What you are asked to do | With the pictures omitted, repeat exactly the lines below starting with the line that has "Viewport: 868px width, 488px" and going on through the line that has "Viewport: 532px width, 399px height.".

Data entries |
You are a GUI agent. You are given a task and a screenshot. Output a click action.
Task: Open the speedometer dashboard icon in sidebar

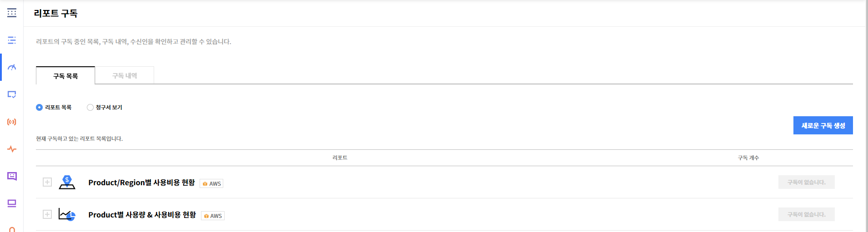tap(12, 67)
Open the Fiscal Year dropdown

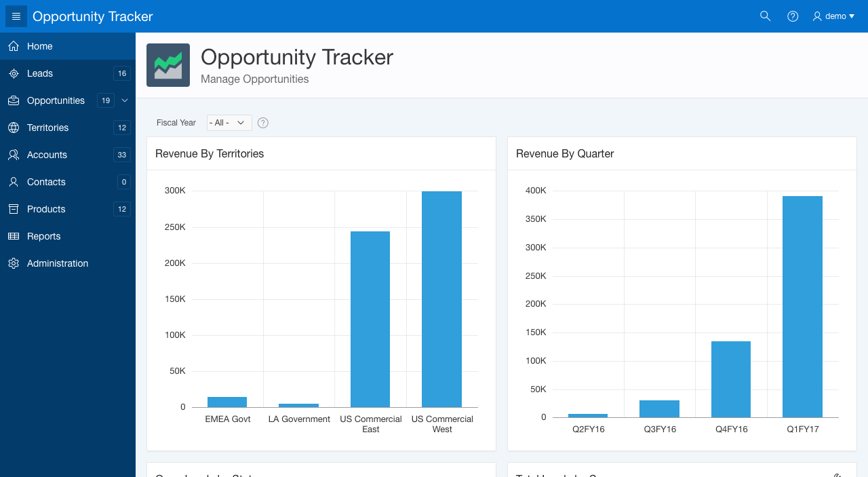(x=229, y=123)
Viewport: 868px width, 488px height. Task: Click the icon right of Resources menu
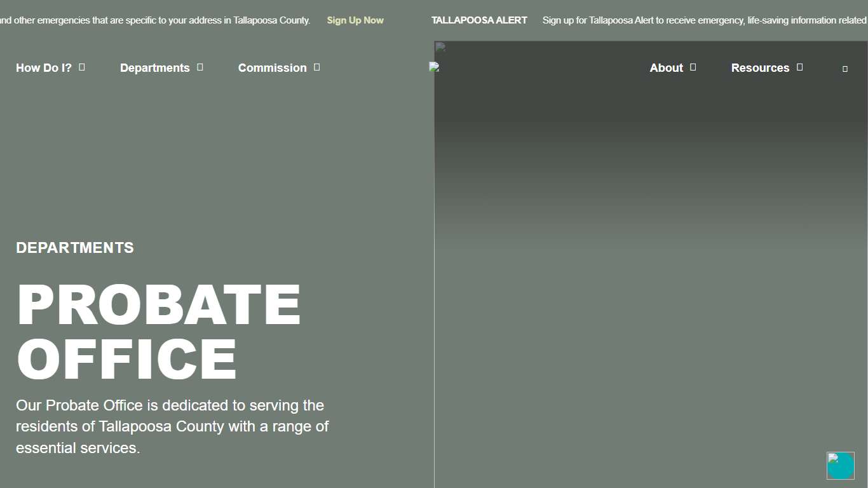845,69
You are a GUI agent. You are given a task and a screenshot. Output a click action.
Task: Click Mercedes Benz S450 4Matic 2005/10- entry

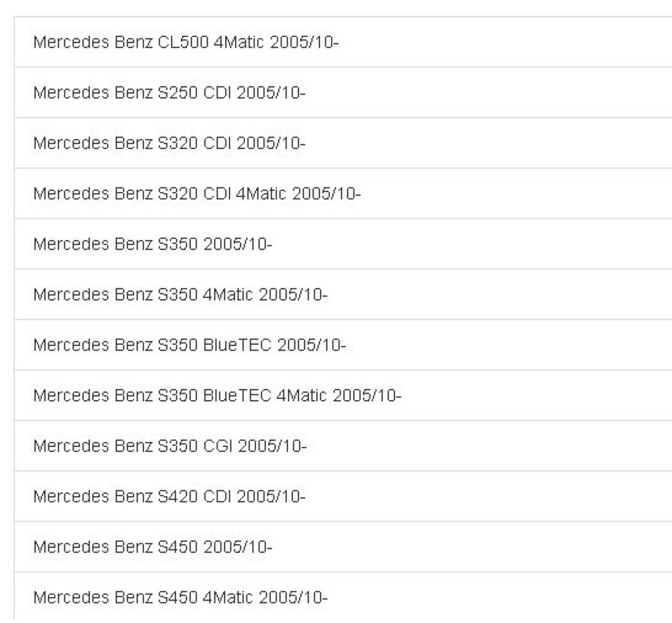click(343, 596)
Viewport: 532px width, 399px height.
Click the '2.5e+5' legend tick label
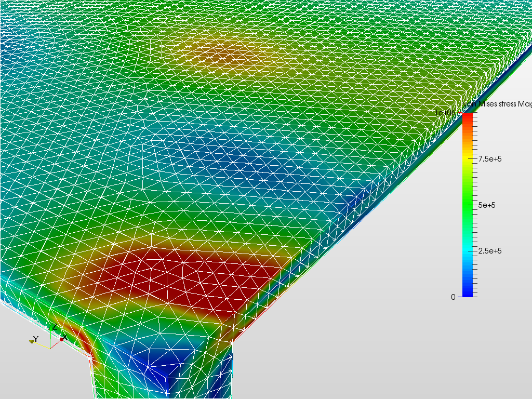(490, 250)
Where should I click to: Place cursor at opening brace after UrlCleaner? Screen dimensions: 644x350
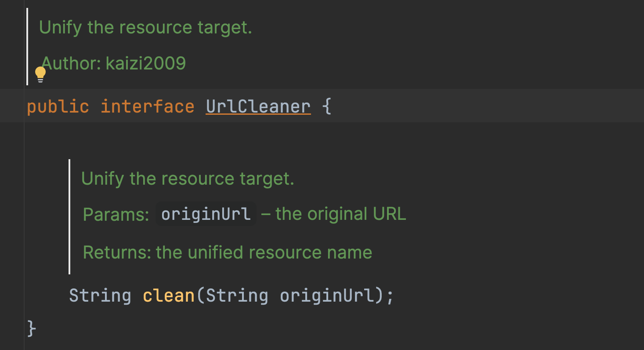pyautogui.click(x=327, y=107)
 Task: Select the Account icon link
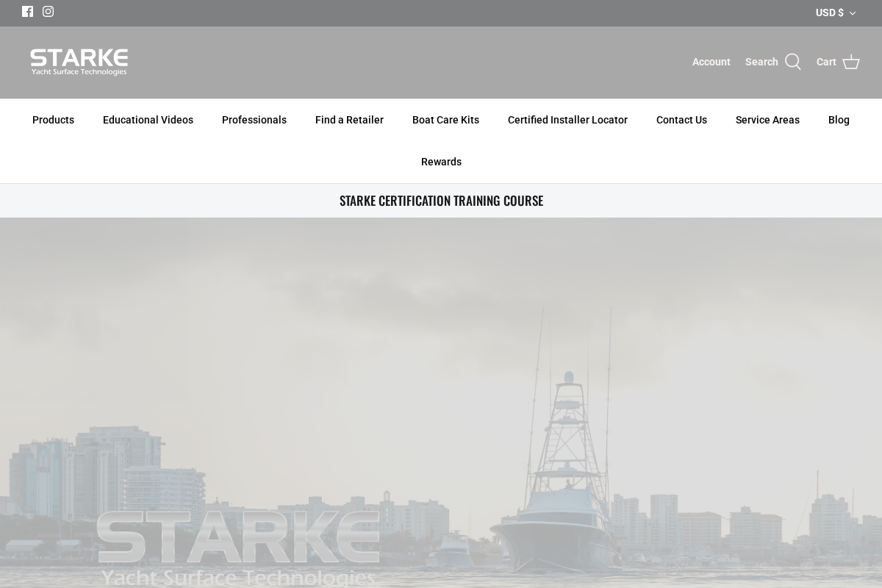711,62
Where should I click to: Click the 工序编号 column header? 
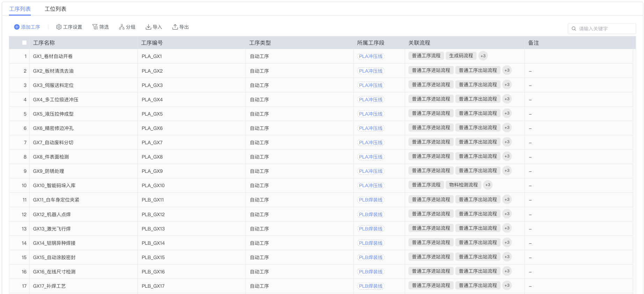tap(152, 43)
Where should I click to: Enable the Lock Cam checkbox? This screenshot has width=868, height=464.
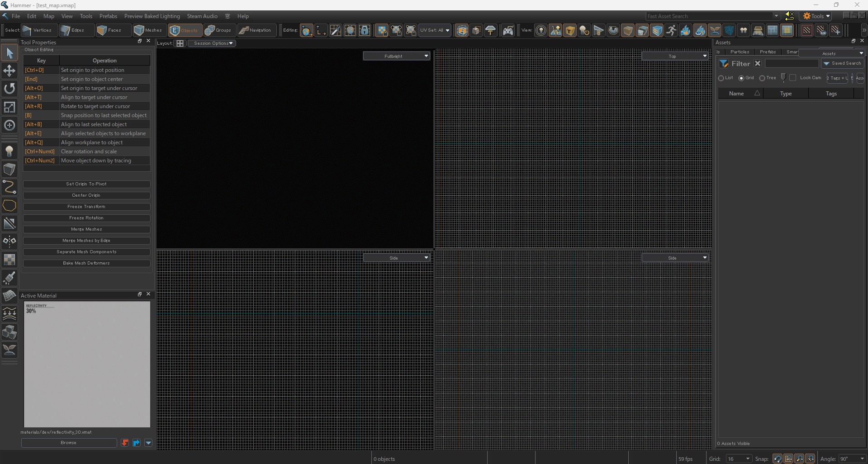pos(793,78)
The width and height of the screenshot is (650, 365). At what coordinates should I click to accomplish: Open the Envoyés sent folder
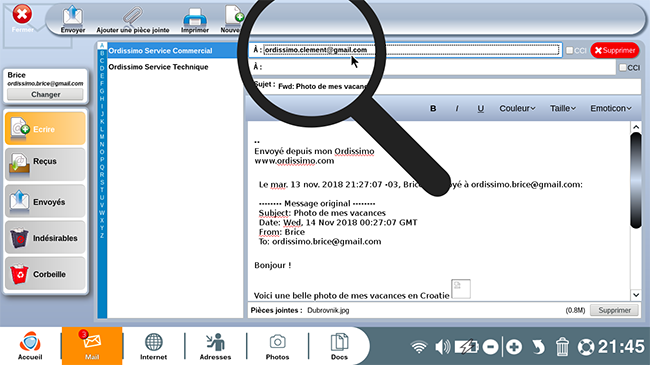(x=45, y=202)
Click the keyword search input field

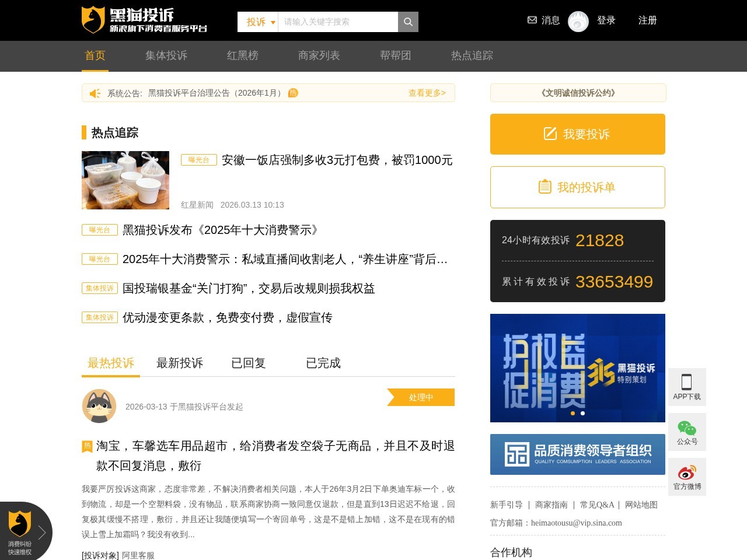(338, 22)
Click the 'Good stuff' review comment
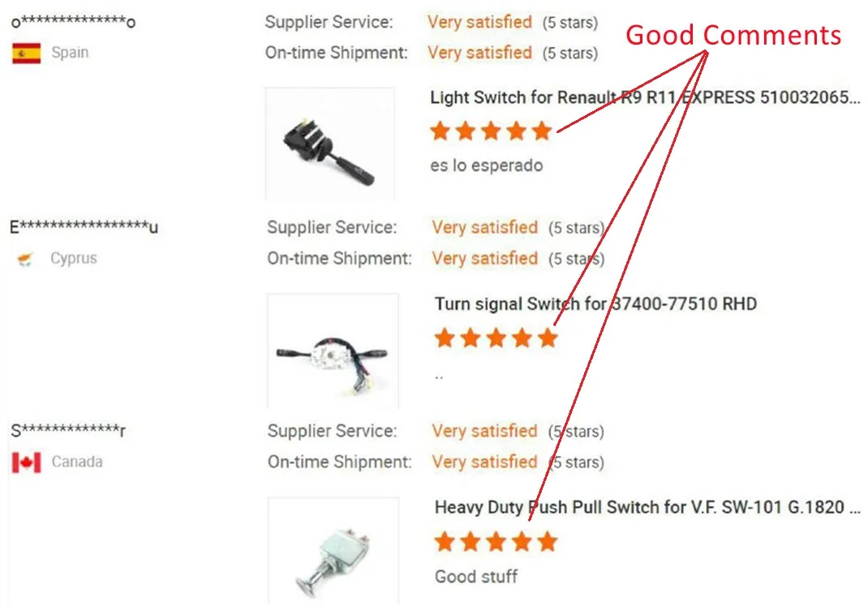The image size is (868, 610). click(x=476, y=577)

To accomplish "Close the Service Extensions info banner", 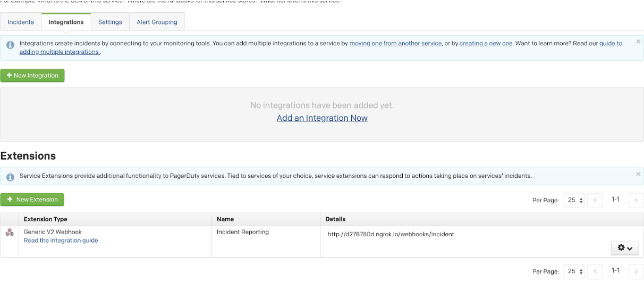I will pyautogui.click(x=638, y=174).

Reply |
Viewport: 868px width, 488px height. Task: Click the icon right of Resources menu
845,69
You are a GUI agent. You are given a task and a screenshot. Output a click action.
Task: Click Mercedes Benz S450 4Matic 2005/10- entry

click(343, 596)
Viewport: 532px width, 399px height.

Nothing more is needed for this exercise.